On May 23, 2019, Ways & Means Committee Chairman Richard E. Neal (D-MA) and Energy & Commerce Committee Chairman Frank Pallone, Jr. (D-NJ), along with Ranking Members Kevin Brady (R-TX) and Greg Walden (R-OR) announced a solicitation for comments on draft legislation to reform the Medicare Part D program that would establish an out-of-pocket cap for Medicare beneficiaries.

Drafted in collaboration with other beneficiary-focused organizations, the Center for Medicare Advocacy submitted comments to the committees (all of the submitted comments, along with the committees’ solicitation, are available here).

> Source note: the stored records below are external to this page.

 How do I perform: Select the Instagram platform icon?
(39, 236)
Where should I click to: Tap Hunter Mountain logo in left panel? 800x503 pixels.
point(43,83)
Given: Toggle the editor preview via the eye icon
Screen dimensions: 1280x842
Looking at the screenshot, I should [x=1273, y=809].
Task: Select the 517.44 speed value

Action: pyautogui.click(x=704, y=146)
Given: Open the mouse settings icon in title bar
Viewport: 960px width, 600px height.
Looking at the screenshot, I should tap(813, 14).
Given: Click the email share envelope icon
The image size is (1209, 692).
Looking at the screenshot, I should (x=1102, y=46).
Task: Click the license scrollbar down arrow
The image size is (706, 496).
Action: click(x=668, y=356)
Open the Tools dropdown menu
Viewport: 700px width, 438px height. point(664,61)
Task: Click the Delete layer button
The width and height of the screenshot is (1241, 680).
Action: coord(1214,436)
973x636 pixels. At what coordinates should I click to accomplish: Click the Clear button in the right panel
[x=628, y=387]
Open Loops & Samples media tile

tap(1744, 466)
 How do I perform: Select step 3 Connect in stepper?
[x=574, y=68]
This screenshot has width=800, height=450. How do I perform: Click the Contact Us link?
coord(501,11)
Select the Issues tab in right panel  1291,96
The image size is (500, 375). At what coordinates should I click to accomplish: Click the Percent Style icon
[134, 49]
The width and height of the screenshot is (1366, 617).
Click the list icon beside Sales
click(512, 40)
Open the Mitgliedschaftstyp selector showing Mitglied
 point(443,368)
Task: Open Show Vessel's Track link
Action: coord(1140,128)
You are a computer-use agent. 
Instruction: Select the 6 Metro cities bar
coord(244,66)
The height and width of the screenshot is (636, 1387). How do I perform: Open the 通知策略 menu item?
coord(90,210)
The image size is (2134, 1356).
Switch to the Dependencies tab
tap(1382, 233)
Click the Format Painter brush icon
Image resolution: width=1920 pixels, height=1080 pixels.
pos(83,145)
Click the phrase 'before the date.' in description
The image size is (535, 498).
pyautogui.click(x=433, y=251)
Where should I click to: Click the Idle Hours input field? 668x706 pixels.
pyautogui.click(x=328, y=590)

In our comments, the Center supported adding an out-of-pocket cap in the Part D benefit at a level that will provide meaningful relief for individuals.   We also suggested improving the Part D Low-Income Subsidy (LIS), or Extra Help, by eliminating the asset test and expanding eligibility and eliminating cost-sharing for generic drugs for those with LIS.  We also recommended fixing the flaws in the current Part D exceptions and appeals process, including requiring plans to issue individually-tailored notices at the pharmacy counter when a drug is denied, and allowing such a denial to trigger an appeal right (instead of requiring an individual to follow up with his or her plan in order to request a coverage determination that could then trigger an appeal right).   We also urged the committees to consider allowing tiering exceptions for drugs placed in plans’ specialty tiers, as well as allowing the current, more consumer-friendly off-label drug use standards in Part B to apply to off-label coverage for Part D drugs.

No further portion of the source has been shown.